Friday, July 23, 2010

Verlander and Cabrera are Magnificent Beasts

Photo: Getty Images

This is the first Christmas in July where I haven’t titled the post “You’re Getting a Lump of Coal.” Justin Verlander gave up a couple runs and a lot of extra-base hits early, but had the wherewithal to see that the Jays were sitting on his fastball, and started to mix in his offspeed stuff which worked beautifully. And before you knew it, he was able to give the team eight solid innings. Offensively, it was kind of a pitching duel with Ricky Romero for most of the game characterized by a couple of baserunning blunders. Ramon Santiago got doubled up on a soft line drive to second that he should not have been. Magglio thought that a pitch Ryan Raburn had swung and missed at had gotten away from the catcher, but it hadn’t, and was a dead duck. Miguel Cabrera led off the sixth with a double but got thrown out at third on Raburn’s ground ball to first (although that wasn’t really a baserunning mistake so much as it was a heads-up play by Overbay). However, Cabrera came through twice for the Tigers, knocking in both the first run in the fourth and the go-ahead run in the eighth.
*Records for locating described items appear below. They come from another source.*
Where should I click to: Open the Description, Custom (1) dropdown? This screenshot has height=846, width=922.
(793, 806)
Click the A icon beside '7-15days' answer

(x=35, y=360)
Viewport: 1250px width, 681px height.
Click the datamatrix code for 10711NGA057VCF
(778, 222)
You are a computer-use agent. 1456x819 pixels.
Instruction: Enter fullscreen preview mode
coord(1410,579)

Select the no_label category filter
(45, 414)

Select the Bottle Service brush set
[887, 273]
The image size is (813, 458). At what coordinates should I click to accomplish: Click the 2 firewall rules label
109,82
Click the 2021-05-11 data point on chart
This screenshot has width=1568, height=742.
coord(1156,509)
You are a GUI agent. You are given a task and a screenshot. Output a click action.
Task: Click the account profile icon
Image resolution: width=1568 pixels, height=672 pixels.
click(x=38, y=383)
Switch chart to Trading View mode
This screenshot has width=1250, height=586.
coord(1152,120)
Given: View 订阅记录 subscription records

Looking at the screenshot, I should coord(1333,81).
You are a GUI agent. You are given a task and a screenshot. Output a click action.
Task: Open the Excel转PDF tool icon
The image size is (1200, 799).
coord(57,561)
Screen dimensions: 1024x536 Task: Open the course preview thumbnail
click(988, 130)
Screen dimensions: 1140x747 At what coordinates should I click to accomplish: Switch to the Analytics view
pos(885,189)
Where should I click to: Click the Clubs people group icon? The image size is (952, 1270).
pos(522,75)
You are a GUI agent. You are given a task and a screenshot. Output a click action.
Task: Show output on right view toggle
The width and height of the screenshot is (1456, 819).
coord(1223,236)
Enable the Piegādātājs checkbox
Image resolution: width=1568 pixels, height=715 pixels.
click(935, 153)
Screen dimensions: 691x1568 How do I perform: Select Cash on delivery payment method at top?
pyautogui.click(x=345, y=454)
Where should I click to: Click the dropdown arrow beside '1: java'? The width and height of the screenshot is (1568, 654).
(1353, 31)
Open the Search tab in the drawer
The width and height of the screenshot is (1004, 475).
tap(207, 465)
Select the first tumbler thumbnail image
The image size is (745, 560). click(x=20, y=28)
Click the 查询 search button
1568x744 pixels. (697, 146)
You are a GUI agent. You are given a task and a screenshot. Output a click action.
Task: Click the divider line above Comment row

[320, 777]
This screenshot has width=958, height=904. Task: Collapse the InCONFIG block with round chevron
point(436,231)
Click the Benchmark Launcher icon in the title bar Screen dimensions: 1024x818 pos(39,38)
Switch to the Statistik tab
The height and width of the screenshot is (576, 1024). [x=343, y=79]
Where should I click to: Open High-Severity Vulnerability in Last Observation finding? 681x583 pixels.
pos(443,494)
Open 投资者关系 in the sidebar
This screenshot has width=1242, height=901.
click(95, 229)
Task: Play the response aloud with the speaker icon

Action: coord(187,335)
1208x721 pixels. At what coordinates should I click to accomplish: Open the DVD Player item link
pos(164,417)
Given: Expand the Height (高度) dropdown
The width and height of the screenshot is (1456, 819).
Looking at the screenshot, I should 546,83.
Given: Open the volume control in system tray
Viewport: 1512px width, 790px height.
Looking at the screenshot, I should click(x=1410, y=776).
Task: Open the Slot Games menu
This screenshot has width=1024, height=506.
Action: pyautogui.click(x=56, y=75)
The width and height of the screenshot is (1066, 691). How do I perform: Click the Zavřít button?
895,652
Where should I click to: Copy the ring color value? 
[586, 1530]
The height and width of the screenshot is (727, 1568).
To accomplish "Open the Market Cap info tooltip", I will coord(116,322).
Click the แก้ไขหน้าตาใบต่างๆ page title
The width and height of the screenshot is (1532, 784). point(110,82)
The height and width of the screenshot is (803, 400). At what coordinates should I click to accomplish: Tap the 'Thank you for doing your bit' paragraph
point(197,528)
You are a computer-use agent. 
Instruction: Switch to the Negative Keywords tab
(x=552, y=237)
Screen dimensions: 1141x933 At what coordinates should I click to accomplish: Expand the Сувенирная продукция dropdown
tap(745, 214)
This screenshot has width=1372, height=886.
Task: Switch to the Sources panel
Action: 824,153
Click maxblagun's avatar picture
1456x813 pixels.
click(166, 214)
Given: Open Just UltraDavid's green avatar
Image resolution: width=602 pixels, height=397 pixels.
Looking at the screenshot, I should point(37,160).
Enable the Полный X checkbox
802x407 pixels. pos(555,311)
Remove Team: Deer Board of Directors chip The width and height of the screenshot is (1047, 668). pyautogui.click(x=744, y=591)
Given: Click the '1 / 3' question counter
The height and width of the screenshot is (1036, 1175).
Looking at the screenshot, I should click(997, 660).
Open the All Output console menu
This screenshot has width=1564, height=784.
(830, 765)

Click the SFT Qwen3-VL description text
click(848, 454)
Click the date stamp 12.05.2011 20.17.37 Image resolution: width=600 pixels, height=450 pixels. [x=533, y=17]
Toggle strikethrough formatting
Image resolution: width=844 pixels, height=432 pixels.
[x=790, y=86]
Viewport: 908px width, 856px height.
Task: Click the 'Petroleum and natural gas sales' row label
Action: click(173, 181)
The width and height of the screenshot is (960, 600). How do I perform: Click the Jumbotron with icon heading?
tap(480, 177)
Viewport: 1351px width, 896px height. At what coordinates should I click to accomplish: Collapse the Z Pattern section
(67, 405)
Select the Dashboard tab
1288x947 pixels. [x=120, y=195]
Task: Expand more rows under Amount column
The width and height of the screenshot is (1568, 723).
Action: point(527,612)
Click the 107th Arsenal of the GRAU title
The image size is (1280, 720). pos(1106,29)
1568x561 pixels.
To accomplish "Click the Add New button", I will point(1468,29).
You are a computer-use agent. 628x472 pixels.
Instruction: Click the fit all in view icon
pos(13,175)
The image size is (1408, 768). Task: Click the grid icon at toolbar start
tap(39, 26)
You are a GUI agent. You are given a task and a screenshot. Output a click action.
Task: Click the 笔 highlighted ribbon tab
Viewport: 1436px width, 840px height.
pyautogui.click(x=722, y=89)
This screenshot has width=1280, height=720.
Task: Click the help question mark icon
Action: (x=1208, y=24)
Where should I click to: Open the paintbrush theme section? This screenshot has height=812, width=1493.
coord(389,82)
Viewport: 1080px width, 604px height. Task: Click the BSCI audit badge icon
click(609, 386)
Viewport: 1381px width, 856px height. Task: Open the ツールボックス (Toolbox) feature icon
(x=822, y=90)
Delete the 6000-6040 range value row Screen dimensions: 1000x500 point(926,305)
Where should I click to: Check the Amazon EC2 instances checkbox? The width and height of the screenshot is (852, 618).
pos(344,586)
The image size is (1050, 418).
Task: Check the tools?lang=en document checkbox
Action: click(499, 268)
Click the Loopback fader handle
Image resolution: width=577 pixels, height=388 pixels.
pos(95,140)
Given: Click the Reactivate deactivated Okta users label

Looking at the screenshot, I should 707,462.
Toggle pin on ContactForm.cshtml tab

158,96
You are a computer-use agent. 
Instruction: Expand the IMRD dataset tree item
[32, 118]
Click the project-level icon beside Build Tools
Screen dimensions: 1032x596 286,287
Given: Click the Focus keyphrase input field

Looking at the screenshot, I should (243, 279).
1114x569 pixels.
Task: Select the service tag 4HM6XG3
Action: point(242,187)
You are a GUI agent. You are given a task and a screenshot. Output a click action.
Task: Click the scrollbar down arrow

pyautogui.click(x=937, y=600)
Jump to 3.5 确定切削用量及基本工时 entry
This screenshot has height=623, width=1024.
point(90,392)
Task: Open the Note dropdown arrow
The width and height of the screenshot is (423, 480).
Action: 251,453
The series continues tonight. Rick Porcello will try to see if he can duplicate that great outing he had in Cleveland. Like Verlander, he’ll have to have his secondary pitches working, because we’ve already seen what the Blue Jays do to fastballs. He made his Major League debut against the Blue Jays way back in April of last year, and had a decent start against them in September. Both Aaron Hill and Adam Lind have hit home runs off him. The Tiger hitters will be facing Shaun Marcum, whom they have not seen since early 2008. He’s been out for more than a year with shoulder surgery. I remember him being a hard thrower with some really good stuff, but I don’t know how the surgery affected him. None of the Tigers have eye-popping numbers against him. Miguel Cabrera’s 1-5, but that one hit was a home run. That is the only extra base hit among all active Tigers against Marcum. At the same time, everyone who has seen him has at least one hit except Santiago, but in most cases it’s just that: One hit.